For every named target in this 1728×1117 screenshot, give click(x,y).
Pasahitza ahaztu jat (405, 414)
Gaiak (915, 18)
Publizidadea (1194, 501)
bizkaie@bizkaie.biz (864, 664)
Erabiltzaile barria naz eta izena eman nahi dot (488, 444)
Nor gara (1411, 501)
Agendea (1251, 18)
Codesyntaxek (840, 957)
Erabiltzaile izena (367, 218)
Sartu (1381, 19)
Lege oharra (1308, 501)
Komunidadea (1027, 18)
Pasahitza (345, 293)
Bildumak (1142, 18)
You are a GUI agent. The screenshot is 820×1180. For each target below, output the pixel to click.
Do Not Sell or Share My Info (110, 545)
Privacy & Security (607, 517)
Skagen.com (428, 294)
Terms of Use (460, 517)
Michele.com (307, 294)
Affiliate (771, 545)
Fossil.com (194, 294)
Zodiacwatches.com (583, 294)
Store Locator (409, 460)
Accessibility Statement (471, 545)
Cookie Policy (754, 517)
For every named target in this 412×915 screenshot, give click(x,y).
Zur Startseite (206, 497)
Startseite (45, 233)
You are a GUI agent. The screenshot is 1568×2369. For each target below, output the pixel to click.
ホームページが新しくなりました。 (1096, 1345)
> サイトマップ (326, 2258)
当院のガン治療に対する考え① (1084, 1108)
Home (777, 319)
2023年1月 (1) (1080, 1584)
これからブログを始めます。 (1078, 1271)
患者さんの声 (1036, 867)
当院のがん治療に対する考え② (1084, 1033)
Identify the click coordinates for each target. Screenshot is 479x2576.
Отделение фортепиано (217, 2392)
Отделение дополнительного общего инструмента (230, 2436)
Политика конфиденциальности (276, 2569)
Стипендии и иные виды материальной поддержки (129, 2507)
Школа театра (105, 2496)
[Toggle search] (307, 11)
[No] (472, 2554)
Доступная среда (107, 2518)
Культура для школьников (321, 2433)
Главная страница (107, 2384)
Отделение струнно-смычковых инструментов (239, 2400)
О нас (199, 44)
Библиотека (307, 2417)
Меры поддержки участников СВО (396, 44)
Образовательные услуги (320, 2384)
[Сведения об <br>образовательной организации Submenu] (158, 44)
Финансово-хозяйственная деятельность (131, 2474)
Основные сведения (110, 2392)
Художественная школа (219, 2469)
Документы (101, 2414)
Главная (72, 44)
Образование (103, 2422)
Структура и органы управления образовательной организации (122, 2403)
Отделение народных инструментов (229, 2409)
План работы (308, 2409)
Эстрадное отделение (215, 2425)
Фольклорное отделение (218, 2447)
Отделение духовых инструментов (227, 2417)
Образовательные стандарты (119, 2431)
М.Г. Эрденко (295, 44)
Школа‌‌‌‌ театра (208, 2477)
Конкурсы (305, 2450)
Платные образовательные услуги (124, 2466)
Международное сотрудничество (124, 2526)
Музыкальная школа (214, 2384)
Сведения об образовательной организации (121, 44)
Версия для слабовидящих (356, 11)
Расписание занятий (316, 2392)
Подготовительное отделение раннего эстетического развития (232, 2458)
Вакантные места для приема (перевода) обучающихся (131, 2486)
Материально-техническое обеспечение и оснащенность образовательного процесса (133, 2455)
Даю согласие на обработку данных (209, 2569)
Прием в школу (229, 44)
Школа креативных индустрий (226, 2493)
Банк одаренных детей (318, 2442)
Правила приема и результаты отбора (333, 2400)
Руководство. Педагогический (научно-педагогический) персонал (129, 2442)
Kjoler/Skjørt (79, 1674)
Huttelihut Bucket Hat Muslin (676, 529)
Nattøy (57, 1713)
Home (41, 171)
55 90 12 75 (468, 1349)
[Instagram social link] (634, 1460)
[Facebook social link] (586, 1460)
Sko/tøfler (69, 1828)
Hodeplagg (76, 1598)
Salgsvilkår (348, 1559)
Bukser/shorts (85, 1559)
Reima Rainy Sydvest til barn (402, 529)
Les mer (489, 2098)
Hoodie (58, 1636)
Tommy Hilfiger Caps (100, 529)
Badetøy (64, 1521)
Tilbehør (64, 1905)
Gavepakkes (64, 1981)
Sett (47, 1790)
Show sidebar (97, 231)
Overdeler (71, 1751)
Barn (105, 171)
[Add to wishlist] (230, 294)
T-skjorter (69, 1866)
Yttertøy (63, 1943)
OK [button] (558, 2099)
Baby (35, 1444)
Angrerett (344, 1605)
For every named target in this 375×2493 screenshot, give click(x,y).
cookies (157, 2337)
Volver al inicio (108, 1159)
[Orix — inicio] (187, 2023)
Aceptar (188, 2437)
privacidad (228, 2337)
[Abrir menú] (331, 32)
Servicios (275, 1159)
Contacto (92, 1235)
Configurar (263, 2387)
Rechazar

:: ABOUT THIS TASK ::
Here the output must be the lines above from the line with "Affiliate (771, 545)" to the line with "Расписание занятий (316, 2392)", both included, duplicated word for word and nothing else.

:: WRITTEN ANSWER ::
Affiliate (771, 545)
Fossil.com (194, 294)
Zodiacwatches.com (583, 294)
Store Locator (409, 460)
Accessibility Statement (471, 545)
Cookie Policy (754, 517)
For every named target in this 412×915 screenshot, give click(x,y).
Zur Startseite (206, 497)
Startseite (45, 233)
You are a GUI agent. The screenshot is 1568×2369. For each target below, output the pixel to click.
ホームページが新しくなりました。 (1096, 1345)
> サイトマップ (326, 2258)
当院のガン治療に対する考え① (1084, 1108)
Home (777, 319)
2023年1月 (1) (1080, 1584)
これからブログを始めます。 (1078, 1271)
患者さんの声 (1036, 867)
当院のがん治療に対する考え② (1084, 1033)
Identify the click coordinates for each target. Screenshot is 479x2576.
Отделение фортепиано (217, 2392)
Отделение дополнительного общего инструмента (230, 2436)
Политика конфиденциальности (276, 2569)
Стипендии и иные виды материальной поддержки (129, 2507)
Школа театра (105, 2496)
[Toggle search] (307, 11)
[No] (472, 2554)
Доступная среда (107, 2518)
Культура для школьников (321, 2433)
Главная страница (107, 2384)
Отделение струнно-смычковых инструментов (239, 2400)
О нас (199, 44)
Библиотека (307, 2417)
Меры поддержки участников СВО (396, 44)
Образовательные услуги (320, 2384)
[Сведения об <br>образовательной организации Submenu] (158, 44)
Финансово-хозяйственная деятельность (131, 2474)
Основные сведения (110, 2392)
Художественная школа (219, 2469)
Документы (101, 2414)
Главная (72, 44)
Образование (103, 2422)
Структура и органы управления образовательной организации (122, 2403)
Отделение народных инструментов (229, 2409)
План работы (308, 2409)
Эстрадное отделение (215, 2425)
Фольклорное отделение (218, 2447)
Отделение духовых инструментов (227, 2417)
Образовательные стандарты (119, 2431)
М.Г. Эрденко (295, 44)
Школа‌‌‌‌ театра (208, 2477)
Конкурсы (305, 2450)
Платные образовательные услуги (124, 2466)
Международное сотрудничество (124, 2526)
Музыкальная школа (214, 2384)
Сведения об образовательной организации (121, 44)
Версия для слабовидящих (356, 11)
Расписание занятий (316, 2392)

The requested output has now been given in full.